Tomorrow is the one year anniversary of my affair going physical in a big way and the day after is the first antiversary. Like a bunch of other people on the boards lately, we're struggling.
I'm pretty messed up right now and this is rambling.
The 10th is a bigger trigger for me than the 11th. It's the day that I crossed the line physically. I got seriously drunk with my AP and her husband and got intimate with her with his encouragement. It's an actual and symbolic threshold in my affair (It was an EA before that). We all betrayed the hell out of my wife and I destroyed our lives.

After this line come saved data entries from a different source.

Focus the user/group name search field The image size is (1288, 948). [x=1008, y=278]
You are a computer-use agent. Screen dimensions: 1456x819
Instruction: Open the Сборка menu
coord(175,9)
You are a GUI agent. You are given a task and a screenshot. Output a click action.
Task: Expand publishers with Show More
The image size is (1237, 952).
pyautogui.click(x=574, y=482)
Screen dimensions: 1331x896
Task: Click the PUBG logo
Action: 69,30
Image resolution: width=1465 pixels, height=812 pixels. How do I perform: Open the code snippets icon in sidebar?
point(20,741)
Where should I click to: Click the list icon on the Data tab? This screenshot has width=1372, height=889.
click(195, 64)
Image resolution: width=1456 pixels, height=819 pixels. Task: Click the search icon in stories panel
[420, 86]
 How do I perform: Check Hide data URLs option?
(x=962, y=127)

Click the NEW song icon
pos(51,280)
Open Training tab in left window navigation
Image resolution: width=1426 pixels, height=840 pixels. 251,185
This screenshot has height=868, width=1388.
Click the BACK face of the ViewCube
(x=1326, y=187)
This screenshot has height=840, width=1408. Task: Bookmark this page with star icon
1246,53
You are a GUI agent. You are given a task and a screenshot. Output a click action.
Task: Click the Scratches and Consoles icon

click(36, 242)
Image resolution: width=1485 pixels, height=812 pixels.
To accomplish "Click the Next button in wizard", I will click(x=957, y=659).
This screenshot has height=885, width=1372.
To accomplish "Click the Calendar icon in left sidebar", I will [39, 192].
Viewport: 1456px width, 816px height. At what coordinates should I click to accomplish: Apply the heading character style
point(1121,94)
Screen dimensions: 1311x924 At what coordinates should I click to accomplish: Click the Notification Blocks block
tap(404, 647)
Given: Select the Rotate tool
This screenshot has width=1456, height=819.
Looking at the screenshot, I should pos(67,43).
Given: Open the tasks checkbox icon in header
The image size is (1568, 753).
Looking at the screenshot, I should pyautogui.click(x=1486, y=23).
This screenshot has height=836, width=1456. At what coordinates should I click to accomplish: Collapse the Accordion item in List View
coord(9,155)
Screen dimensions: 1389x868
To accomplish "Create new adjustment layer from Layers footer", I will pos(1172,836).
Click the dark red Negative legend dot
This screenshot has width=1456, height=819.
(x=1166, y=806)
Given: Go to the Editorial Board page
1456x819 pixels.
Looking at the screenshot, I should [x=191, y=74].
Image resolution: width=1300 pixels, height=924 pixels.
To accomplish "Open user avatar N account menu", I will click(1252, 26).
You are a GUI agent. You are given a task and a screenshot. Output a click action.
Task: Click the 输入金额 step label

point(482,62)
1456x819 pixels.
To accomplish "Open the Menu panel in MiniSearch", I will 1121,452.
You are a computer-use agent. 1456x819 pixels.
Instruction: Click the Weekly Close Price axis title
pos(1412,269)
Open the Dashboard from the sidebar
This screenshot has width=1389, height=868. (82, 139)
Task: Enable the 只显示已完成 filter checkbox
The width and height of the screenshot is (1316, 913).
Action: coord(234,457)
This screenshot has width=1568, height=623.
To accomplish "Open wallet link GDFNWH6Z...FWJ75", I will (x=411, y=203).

Tomorrow is the symbol me trashing a really great marriage in exchange for someone who 'just wanted to borrow me once in a while'. F* that's triggering to say. I traded the finest thing in my life for some ego kibble and the approval of people who thought so little of my wife they would violate their friend's marriage.
My wife and I talked for a long time tonight. I had thought I was bringing up the antiversary these past several days; she thought I was avoiding it. We worked that out, but it still sucks. You know, she's a really great person. I've hurt her deeply and horribly. After this betrayal, she doesn't know if she'll trust anyone ever again. It can't be made up for, it can't be fixed. I know all the SI answers about time and transparency, digging deep for the whys and having good boundaries. I can't fix her and can only fix me, but damn it, I'm grieving for her and what she has lost because of me. She doesn't deserve it.
It's just shit and I wish I hadn't done any of it. I wish that none of us had betrayed our partners.